Analysis of the health care context of women Veterans who experience IPV may be especially helpful in continuing to shape screening and counseling programs across the system. Women who reported past-year IPV were more likely to rely on VHA as their usual source of primary care. These findings emphasize the importance of detecting and responding to IPV within the VHA system. Consistent with non-VA data demonstrating elevated health care utilization and costs associated with recent IPV,46,47 past-year IPV was associated with higher primary care utilization. However, women with past-year IPV were over-represented among women with lower continuity of care. Such fragmented care may limit opportunities to develop a trusting and connected relationship that would facilitate disclosure.23,48 Thus, a focus on enhanced continuity of primary care may be a particularly relevant systems-level factor to promote effective screening programs in VHA. In addition, more research regarding VHA specialty care settings where women who have experienced recent IPV are likely to seek care, such as mental health services,49 may also yield important insights into opportunities for care coordination as well as opportunities to facilitate disclosure.

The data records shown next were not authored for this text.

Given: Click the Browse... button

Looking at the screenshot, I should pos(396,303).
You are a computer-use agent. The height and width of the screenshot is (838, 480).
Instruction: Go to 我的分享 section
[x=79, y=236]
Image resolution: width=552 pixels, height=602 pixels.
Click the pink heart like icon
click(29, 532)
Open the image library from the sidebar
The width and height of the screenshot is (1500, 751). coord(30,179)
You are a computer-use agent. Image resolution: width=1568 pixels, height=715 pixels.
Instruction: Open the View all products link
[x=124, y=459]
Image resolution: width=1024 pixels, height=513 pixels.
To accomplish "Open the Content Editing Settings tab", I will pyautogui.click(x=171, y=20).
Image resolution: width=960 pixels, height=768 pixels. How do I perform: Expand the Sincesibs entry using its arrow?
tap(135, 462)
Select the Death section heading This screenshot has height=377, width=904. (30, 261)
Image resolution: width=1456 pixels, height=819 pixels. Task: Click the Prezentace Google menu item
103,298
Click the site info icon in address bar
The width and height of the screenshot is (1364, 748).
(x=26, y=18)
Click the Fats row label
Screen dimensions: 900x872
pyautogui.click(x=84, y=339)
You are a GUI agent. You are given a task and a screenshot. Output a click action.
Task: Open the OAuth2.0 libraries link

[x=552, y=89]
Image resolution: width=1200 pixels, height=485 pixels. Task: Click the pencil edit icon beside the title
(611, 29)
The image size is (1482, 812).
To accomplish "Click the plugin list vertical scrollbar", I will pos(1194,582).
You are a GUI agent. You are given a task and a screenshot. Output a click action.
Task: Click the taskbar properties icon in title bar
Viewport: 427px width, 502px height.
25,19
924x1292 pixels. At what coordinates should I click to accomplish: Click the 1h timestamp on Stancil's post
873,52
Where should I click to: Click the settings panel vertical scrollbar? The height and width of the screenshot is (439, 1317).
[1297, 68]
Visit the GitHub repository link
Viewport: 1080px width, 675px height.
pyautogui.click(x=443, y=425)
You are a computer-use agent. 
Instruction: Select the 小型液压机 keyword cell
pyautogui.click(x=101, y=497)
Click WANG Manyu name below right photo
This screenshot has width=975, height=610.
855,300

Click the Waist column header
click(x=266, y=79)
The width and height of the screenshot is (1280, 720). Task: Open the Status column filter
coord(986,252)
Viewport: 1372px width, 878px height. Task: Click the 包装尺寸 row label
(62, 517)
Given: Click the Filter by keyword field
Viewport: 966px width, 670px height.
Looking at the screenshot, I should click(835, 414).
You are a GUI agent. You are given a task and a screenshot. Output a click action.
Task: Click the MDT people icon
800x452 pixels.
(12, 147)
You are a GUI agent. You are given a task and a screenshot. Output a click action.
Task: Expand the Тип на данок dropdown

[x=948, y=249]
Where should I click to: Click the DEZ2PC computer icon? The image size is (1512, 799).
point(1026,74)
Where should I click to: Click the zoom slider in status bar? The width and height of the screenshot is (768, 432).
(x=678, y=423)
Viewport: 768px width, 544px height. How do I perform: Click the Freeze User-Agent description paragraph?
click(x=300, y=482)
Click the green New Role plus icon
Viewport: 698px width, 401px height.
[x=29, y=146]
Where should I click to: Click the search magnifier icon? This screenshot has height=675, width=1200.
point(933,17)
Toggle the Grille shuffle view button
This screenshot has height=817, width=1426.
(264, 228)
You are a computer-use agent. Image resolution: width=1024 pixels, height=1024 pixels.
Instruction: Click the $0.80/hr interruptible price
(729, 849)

These results should be interpreted with several caveats. Data were collected via telephone survey, and IPV non-response associated with privacy or safety concerns resulted in a small degree of uncertainty around prevalence estimates. Additionally, despite the use of a sensitive and specific screen,25 recall bias could have impacted IPV prevalence estimates. Most importantly, screening measures are not a substitute for a comprehensive assessment of violence history and current safety afforded by a clinical encounter. Our study was focused on VHA primary care users in an effort to inform VHA programs. Results may not be generalizable to women Veterans treated in other health care settings, though rates of IPV13 and primary care utilization50,51 appear commensurate with other health care settings. Demographic correlates, such as sexual orientation and economic hardship, also replicate findings from other health care studies, and several implications of our results may be relevant for implementation of IPV screening outside VHA.

VHA has an opportunity to improve the health of women Veterans by implementing a comprehensive response to IPV. That nearly 20% of women Veteran VHA patients experience IPV within the past year underscores the importance of provider comfort with detection, sensitive response to disclosure, and effective, patient-centered intervention23 as a fundamental aspect of women Veterans health care. The higher primary care utilization among women who experienced IPV suggests there is ample opportunity. The elucidation of demographic and military characteristics associated with IPV in VHA provides the basis for tailoring detection and intervention efforts for women VHA users. Alongside community partners, VHA is developing training materials and processes of care to guide and support providers in implementing patient-centered IPV screening and response procedures. Although the implementation of these services is in its early stages, ongoing research will continue to inform VHA IPV programs.